### Work request
Your task is to copy every line below that contains the word "beside".

### Data shown
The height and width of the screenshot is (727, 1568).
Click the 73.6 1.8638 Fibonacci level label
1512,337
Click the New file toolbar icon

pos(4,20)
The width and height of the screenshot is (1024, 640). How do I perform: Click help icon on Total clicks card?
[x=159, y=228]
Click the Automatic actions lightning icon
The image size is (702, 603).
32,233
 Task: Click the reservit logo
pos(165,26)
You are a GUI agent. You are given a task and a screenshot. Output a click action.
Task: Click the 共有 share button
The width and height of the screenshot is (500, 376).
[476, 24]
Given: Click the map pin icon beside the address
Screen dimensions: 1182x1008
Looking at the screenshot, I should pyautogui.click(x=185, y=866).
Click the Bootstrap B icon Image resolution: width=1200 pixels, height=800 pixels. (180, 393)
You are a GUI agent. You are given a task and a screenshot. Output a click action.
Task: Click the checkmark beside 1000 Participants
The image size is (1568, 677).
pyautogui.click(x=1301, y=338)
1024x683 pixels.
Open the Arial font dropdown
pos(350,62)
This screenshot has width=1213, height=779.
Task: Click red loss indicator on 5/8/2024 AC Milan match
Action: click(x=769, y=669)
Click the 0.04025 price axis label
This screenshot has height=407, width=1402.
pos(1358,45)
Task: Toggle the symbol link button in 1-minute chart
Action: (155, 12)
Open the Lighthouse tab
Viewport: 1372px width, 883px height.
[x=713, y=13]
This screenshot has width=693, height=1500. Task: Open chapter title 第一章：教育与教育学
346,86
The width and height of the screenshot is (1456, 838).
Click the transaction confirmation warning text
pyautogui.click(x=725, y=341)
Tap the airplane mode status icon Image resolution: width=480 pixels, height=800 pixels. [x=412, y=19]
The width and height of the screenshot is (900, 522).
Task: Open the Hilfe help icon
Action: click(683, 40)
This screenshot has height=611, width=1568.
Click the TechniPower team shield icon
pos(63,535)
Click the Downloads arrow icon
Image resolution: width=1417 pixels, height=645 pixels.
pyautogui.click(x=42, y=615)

### Expected answer
Given: Click the map pin icon beside the address
Task: Click the checkmark beside 1000 Participants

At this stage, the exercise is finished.